Health Beacons first approached SenoRx with the RFID interrogator and tag in August 2008. The system involves an implantable tag approximately the size and shape of a grain of rice, as well an injector to implant the tag, and a handheld reader provided by Health Beacons. The tag consists of an 134.2 kHz RFID inlay encased in glass and complying with the ISO 11784 and 11785 standards, and its glass exterior is surrounded by a steel coil, each end of which forms a hook. The purpose of the coil and hooks is to help prevent the tag from migrating within the body.

The SenoRX RFID tag is surround by a metal coil to prevent it from migrating once it is injected.

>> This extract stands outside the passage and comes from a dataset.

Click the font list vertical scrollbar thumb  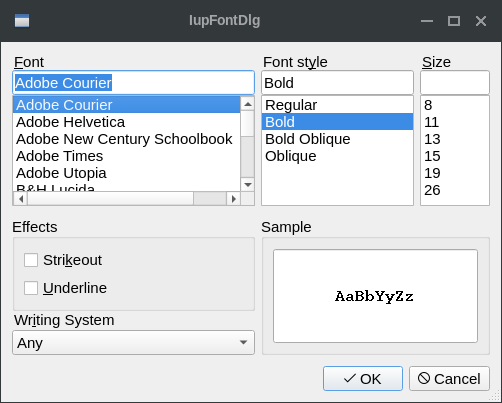248,124
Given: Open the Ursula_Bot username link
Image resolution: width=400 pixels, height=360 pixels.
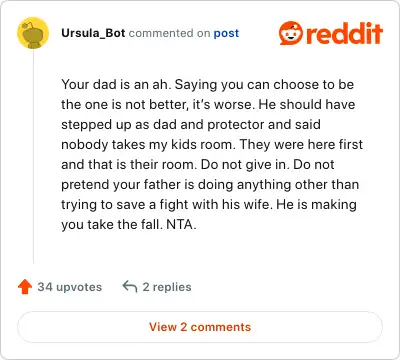Looking at the screenshot, I should coord(93,33).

While examining a lesion, a radiologist would use an injector to insert a tag, in the center of the tumor or inject a tag on each side of it to form a bracket around it. The patient could then go home and proceed to schedule surgery within the following week. Prior to cutting an incision, the surgeon uses a pencil-like probe wired to the RFID reader (with an antenna in the probe), in order to detect the tag. Once the probe comes within 3 centimeters (1.2 inches) of the tag, the interrogator emits a sound to indicate it is within range. The distance between the tag and reader is determined by the strength of the tag's emitted signal, which becomes louder (accompanied by a light flashing on the interrogator) as it gets closer. The reader screen lists that tag's unique ID number as well. After the lesion is excised, all tags are removed as well and are disposed of.

RFID may make the identification of a tumor more accurate than the traditional wire method, Lubock says, though the technology has not yet been tested for the degree of accuracy against that standard technique. Thus far, the device has been tested for accurate reads on cadaver and other tissues prior to the FDA 510(k) application. The convenience of reducing infection risks, and thus allowing more time between the scheduling of the radiology procedure and surgery, may be what will interest the health-care industry most. "That's the most compelling aspect of the solution," he states.

According to Lubock, once the system receives approval from the FDA and has gone through clinical trials, it may be initially provided to a limited number of health-care facilities. "We walk before we run," he says, indicating that SenoRx intends to market the product only after it has been through rigorous testing and possibly modified, based on feedback from pilot participants.